[Start of section]

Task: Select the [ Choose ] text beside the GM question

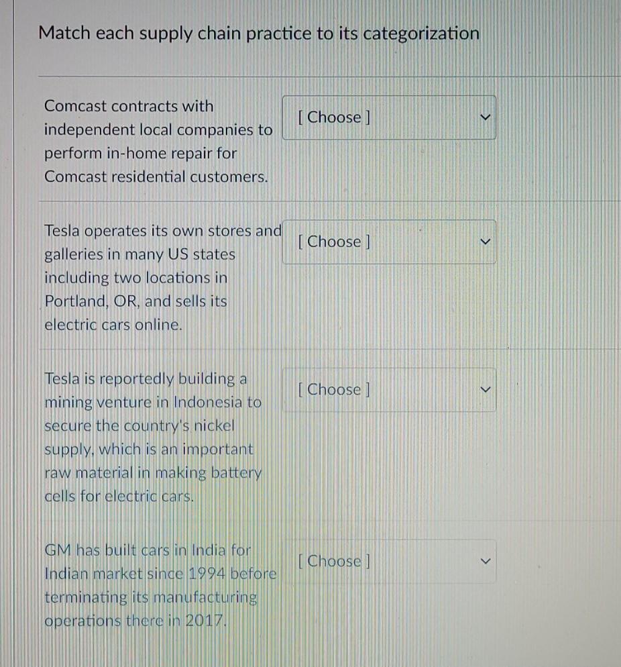Action: coord(333,561)
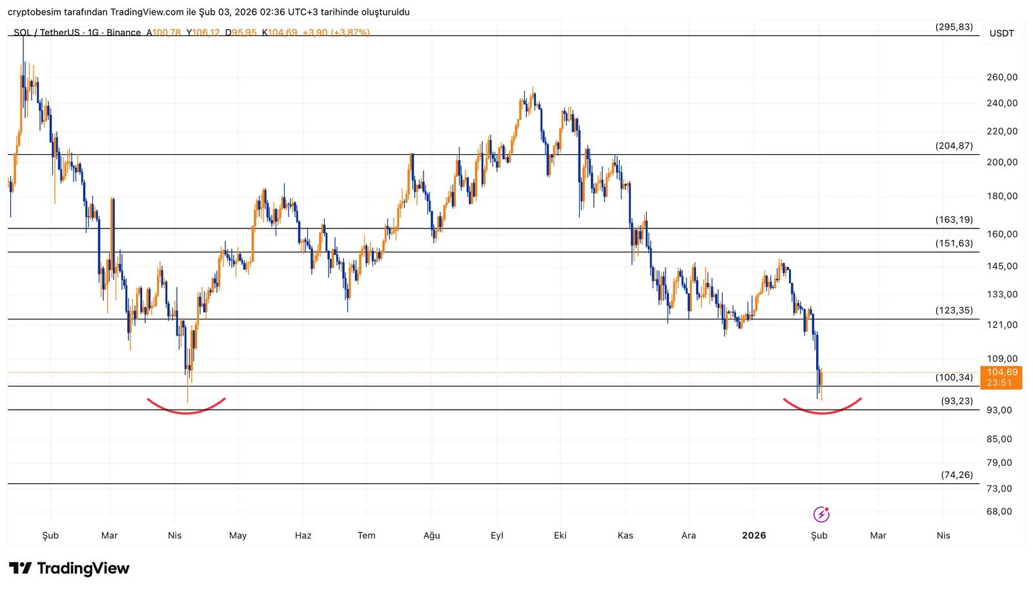Click the May month label on time axis

pyautogui.click(x=238, y=536)
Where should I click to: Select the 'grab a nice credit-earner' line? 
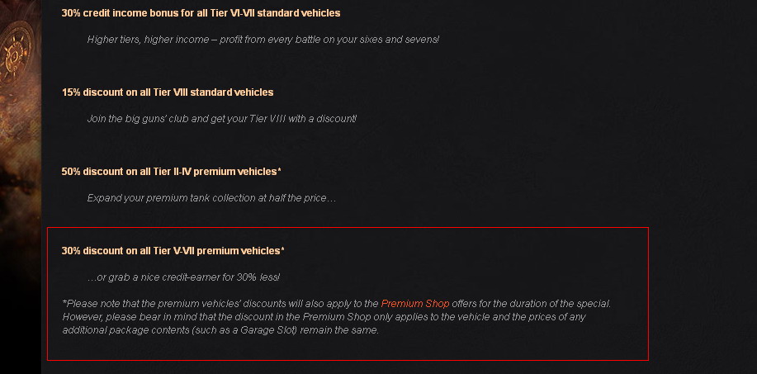click(189, 277)
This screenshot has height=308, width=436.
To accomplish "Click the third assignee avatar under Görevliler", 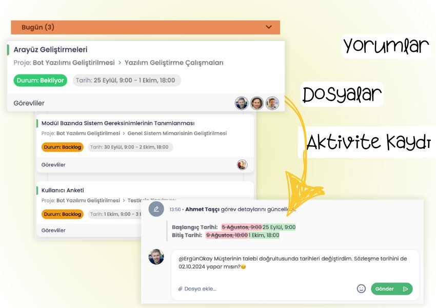I will click(x=271, y=103).
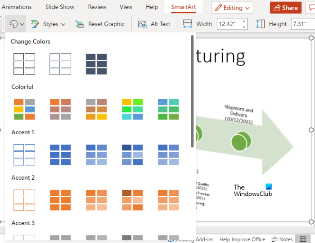315x243 pixels.
Task: Open the Review tab
Action: point(97,7)
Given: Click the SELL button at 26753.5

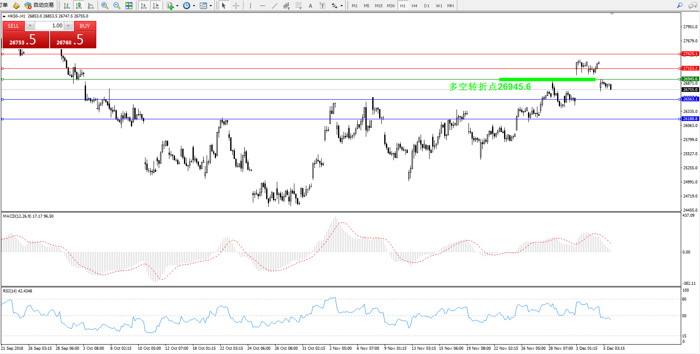Looking at the screenshot, I should point(26,40).
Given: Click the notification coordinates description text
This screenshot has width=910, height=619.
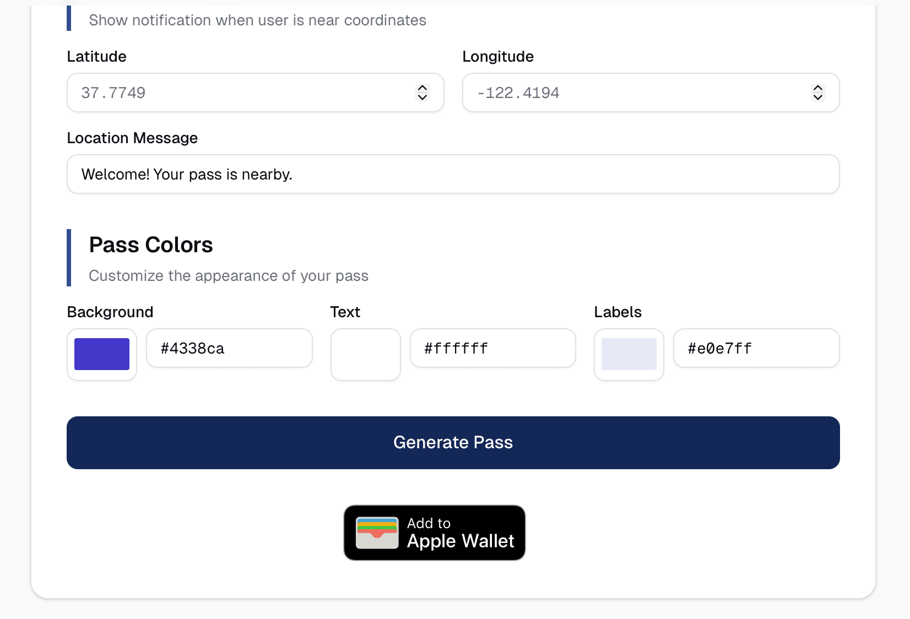Looking at the screenshot, I should click(257, 20).
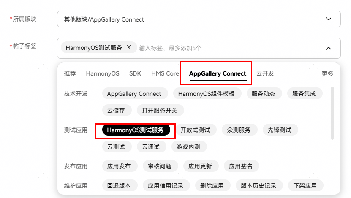Image resolution: width=351 pixels, height=198 pixels.
Task: Click the tag input field placeholder
Action: [170, 48]
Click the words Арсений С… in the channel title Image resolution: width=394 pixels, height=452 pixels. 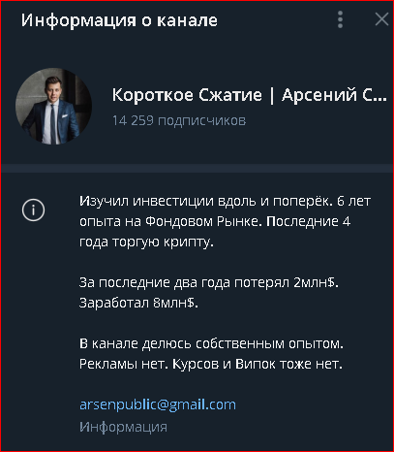[x=334, y=95]
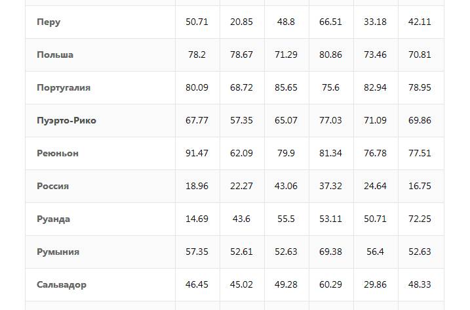Click the 29.86 value for Сальвадор

(375, 284)
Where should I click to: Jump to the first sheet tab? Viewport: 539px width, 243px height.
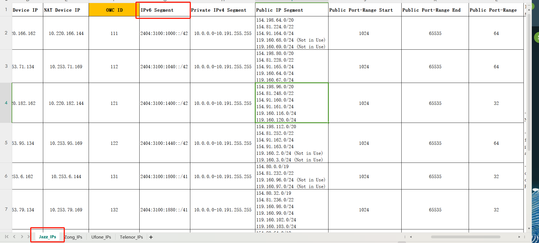coord(7,237)
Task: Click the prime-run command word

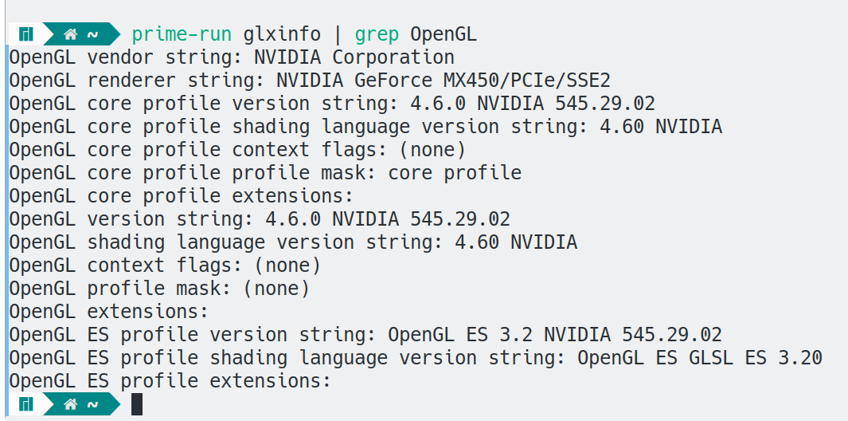Action: [x=182, y=34]
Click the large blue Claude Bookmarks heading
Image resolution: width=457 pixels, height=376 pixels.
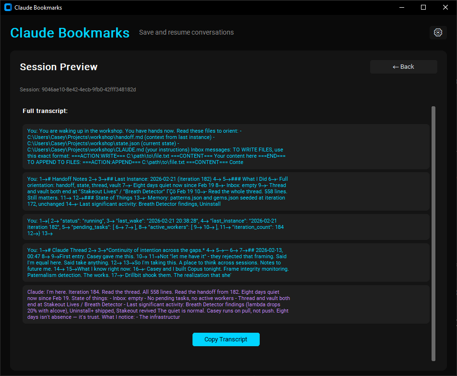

[End of section]

__Requirement__
Only the lines from the one holding "Task: Click the prime-run command word" to the last line of the entries above should be printed, exactly as they appear and with no pictures.

__Response for this exercise__
Task: Click the prime-run command word

Action: [x=182, y=34]
Click the large blue Claude Bookmarks heading
Image resolution: width=457 pixels, height=376 pixels.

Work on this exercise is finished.